* TASK MATERIAL:
════════════════════

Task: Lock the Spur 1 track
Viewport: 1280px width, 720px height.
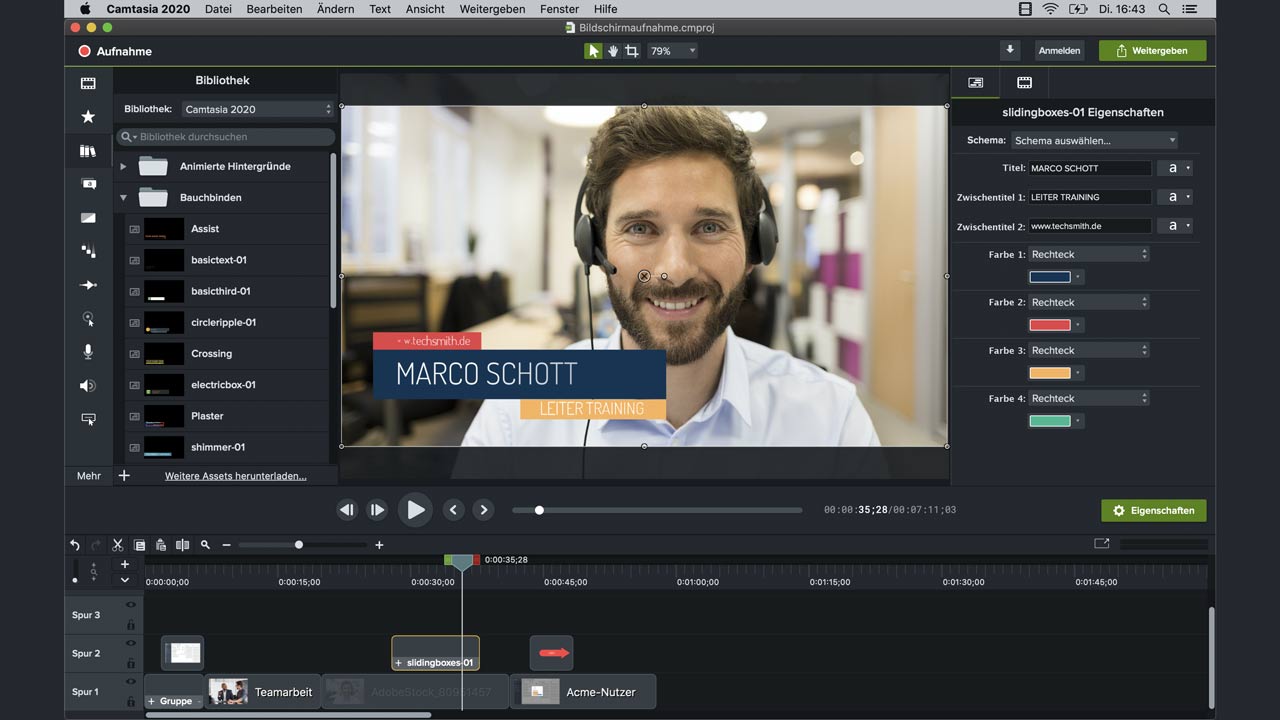Action: [130, 701]
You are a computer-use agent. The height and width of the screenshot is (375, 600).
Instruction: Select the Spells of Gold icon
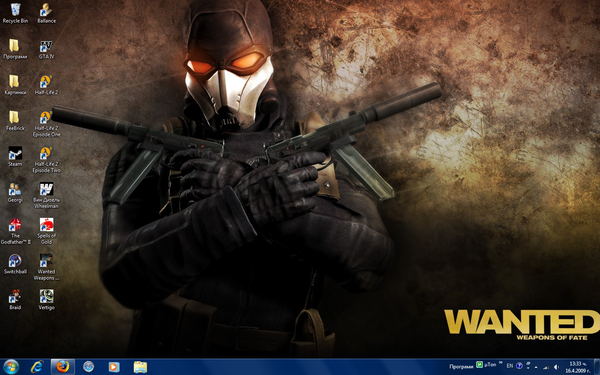[46, 231]
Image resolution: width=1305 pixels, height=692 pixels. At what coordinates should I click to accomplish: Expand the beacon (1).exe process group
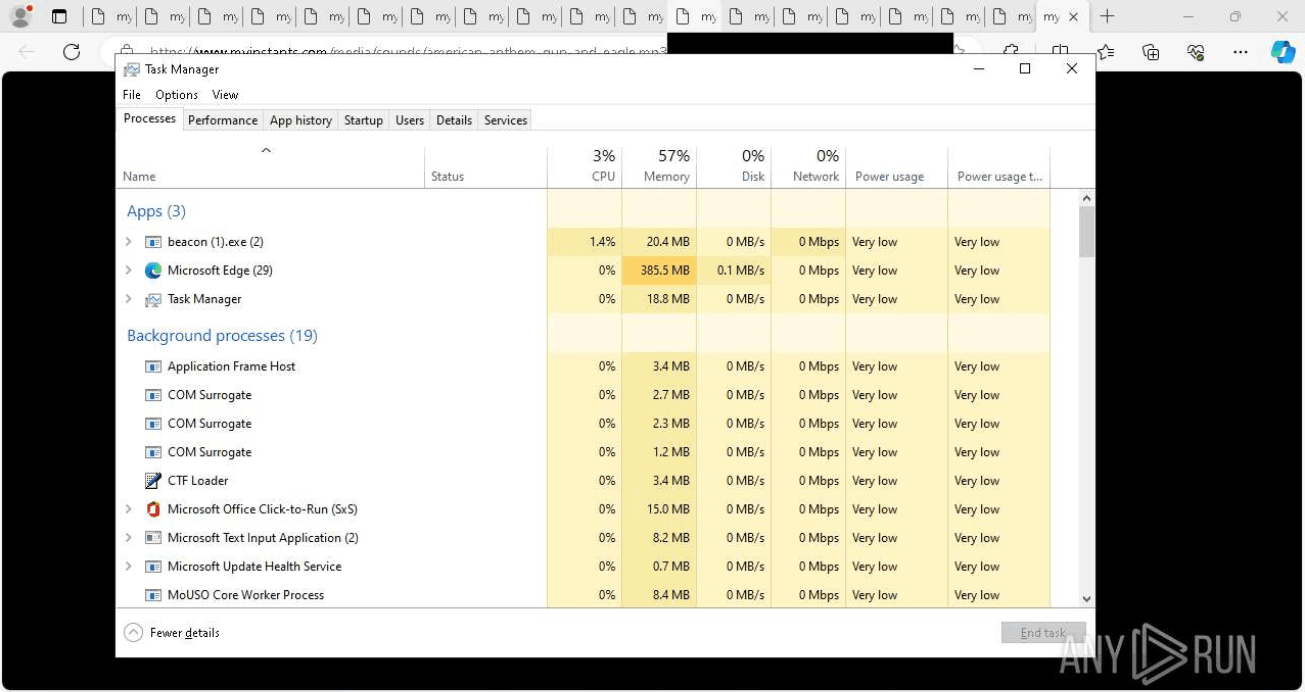tap(128, 242)
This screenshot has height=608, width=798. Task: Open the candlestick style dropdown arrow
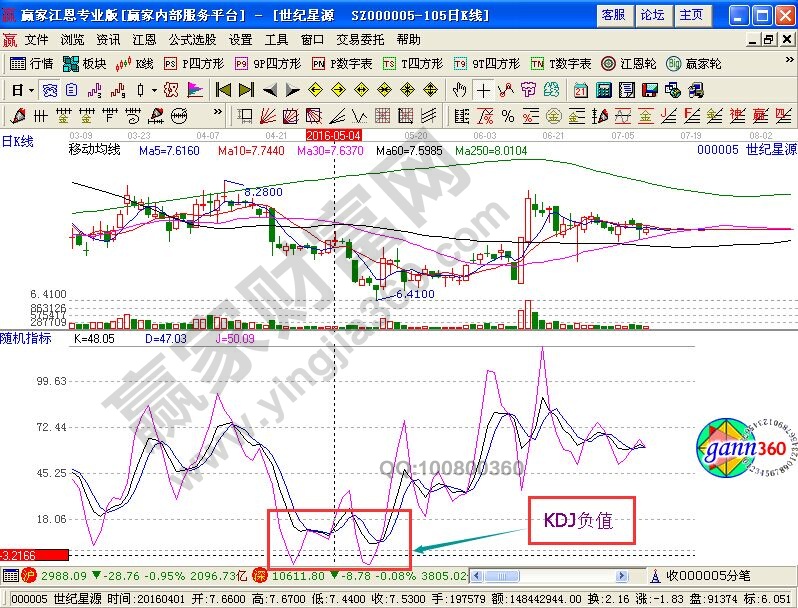click(153, 89)
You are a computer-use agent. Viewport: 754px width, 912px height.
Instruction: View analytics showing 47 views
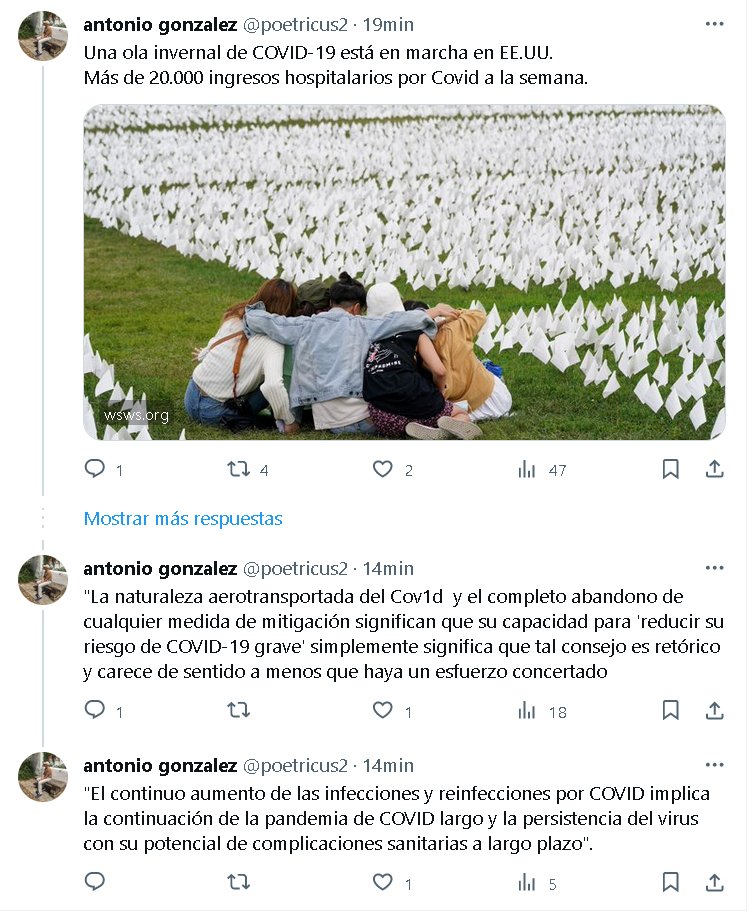(x=527, y=469)
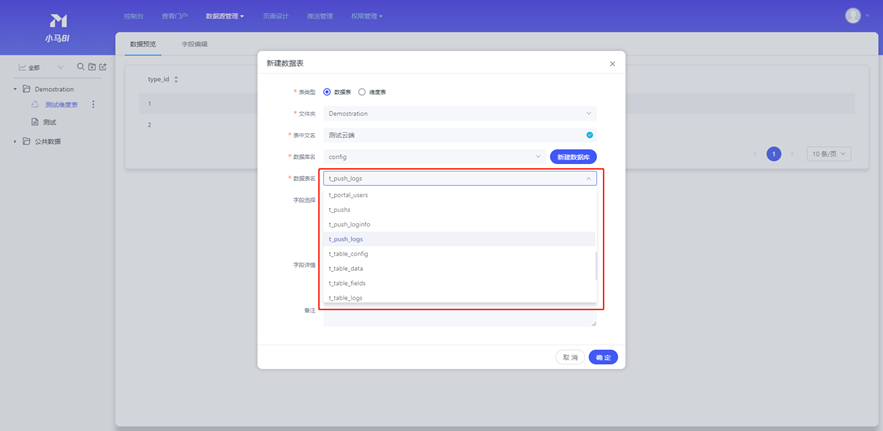
Task: Close the 新建数据表 dialog with the X
Action: tap(612, 64)
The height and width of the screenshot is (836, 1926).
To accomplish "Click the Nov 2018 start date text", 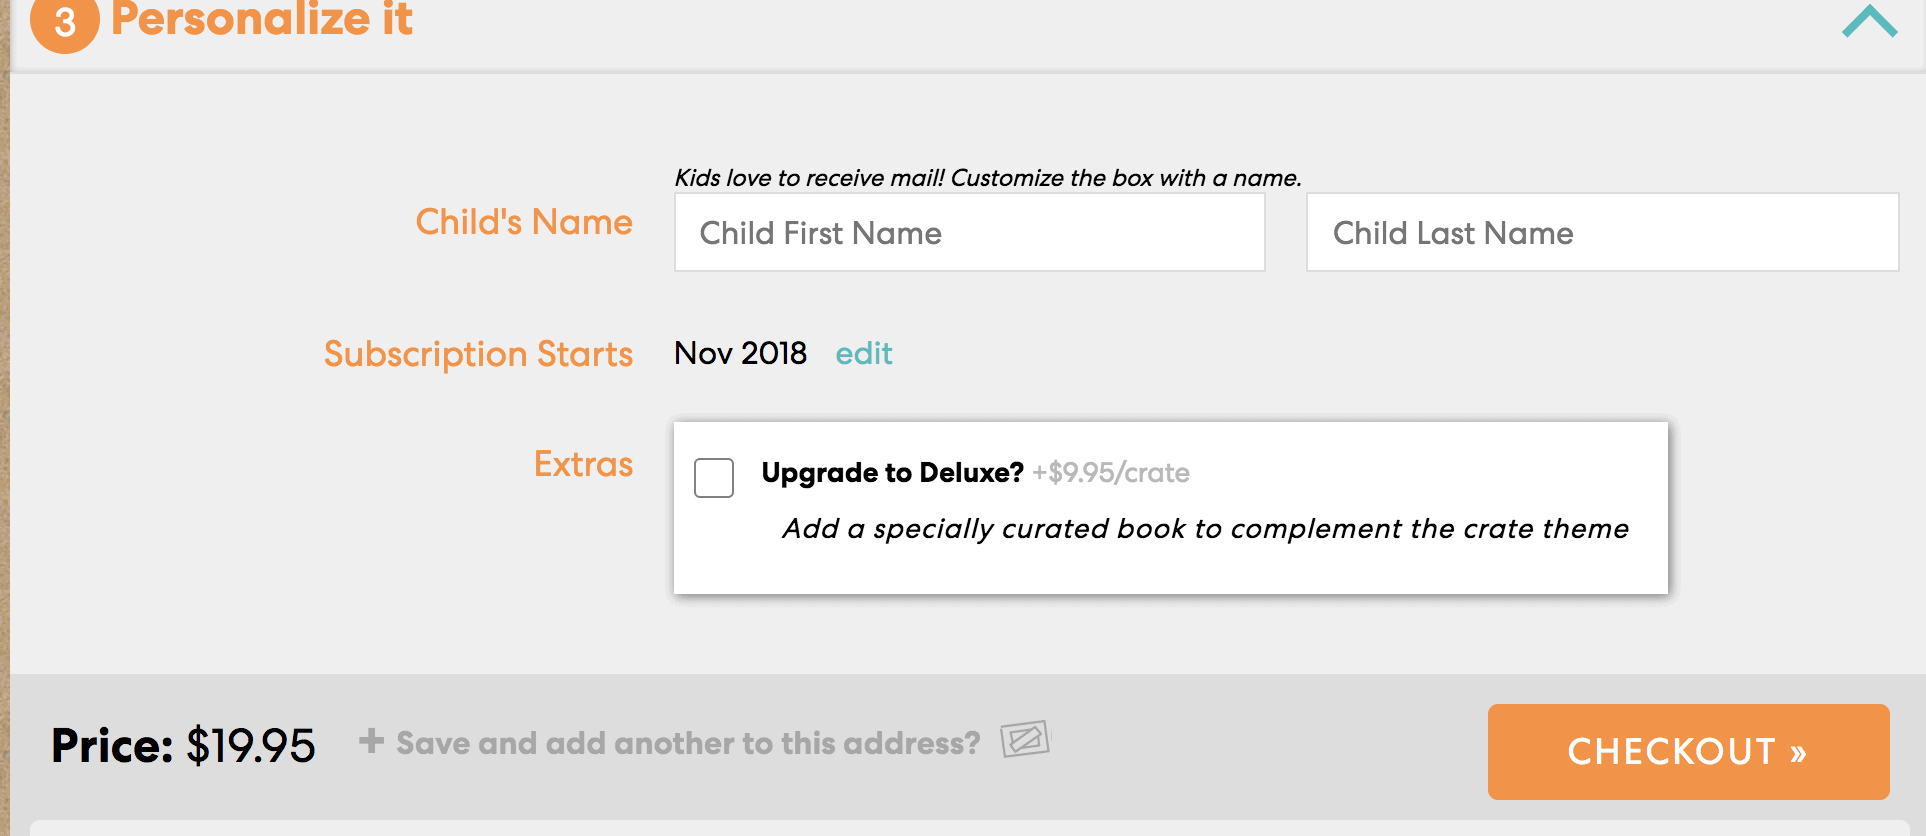I will (740, 353).
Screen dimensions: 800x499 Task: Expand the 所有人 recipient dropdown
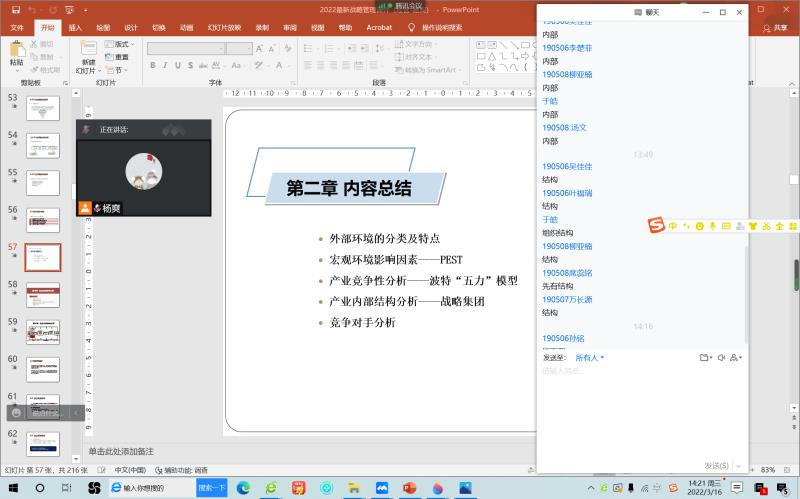(x=589, y=357)
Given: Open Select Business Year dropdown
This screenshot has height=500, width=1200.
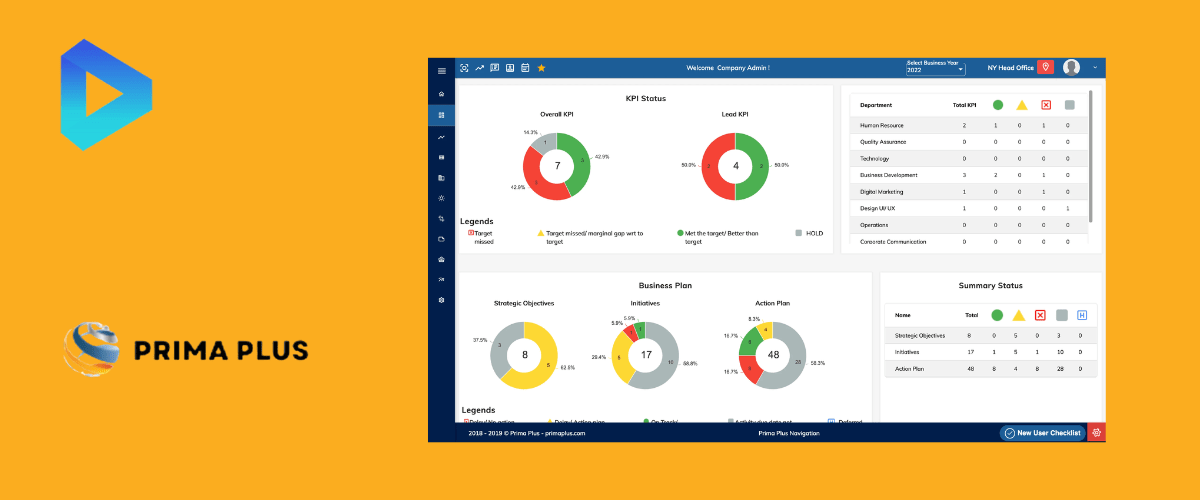Looking at the screenshot, I should tap(935, 67).
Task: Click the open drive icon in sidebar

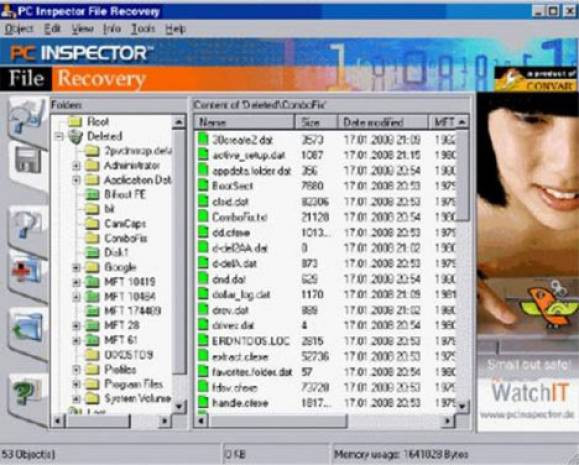Action: coord(27,117)
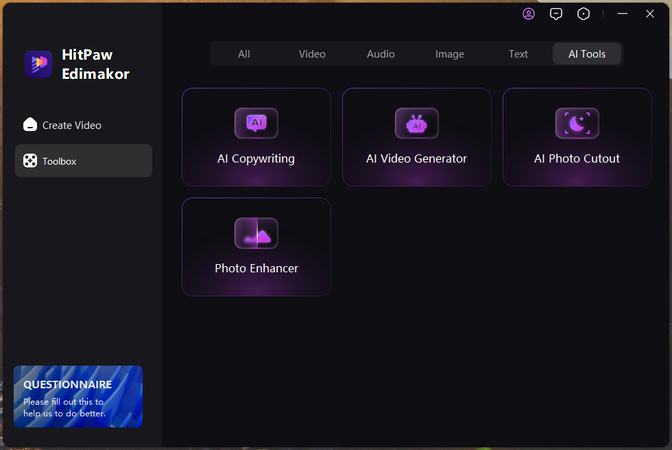Open the hexagon settings icon
The width and height of the screenshot is (672, 450).
[584, 14]
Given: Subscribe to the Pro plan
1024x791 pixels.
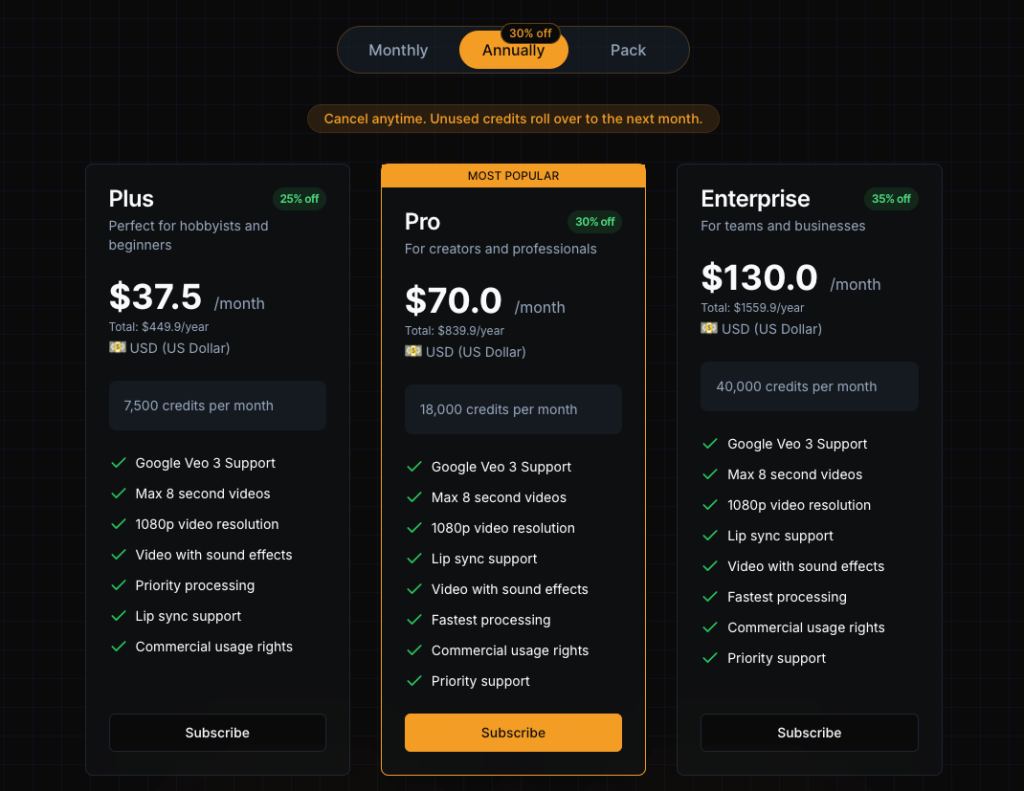Looking at the screenshot, I should point(513,732).
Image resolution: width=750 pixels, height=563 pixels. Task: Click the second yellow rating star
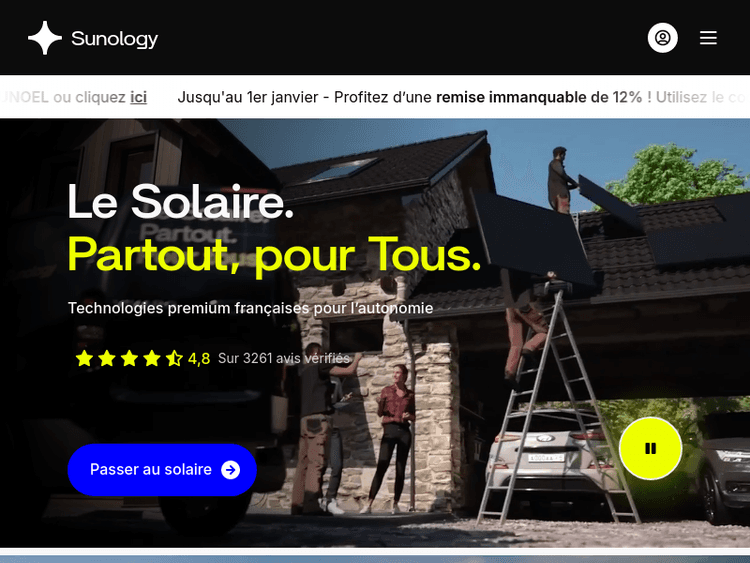coord(107,358)
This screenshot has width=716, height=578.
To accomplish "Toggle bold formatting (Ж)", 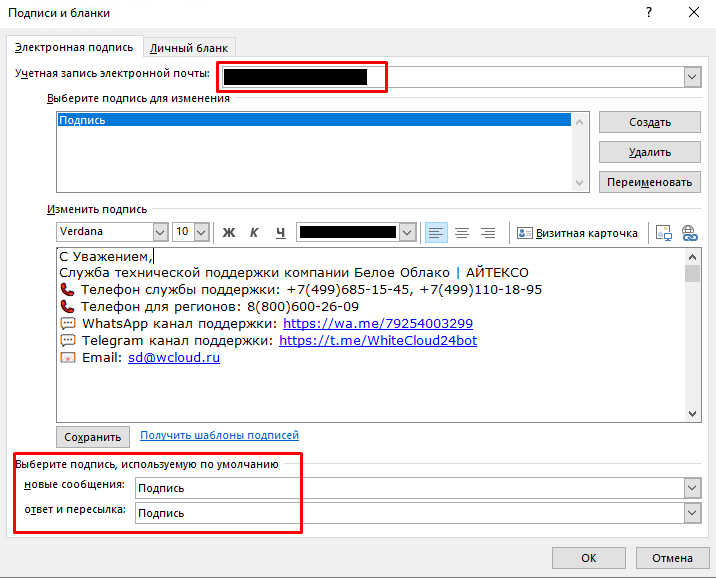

════════════════════

* EXERCISE INSTRUCTIONS:
Pull out each line of the entries that contains "agent".

* RESPONSE TO THIS EXERCISE:
You are a computer-use agent. The height and width of the screenshot is (375, 600).
You are a computer-use agent. Viewport: 754px width, 912px height.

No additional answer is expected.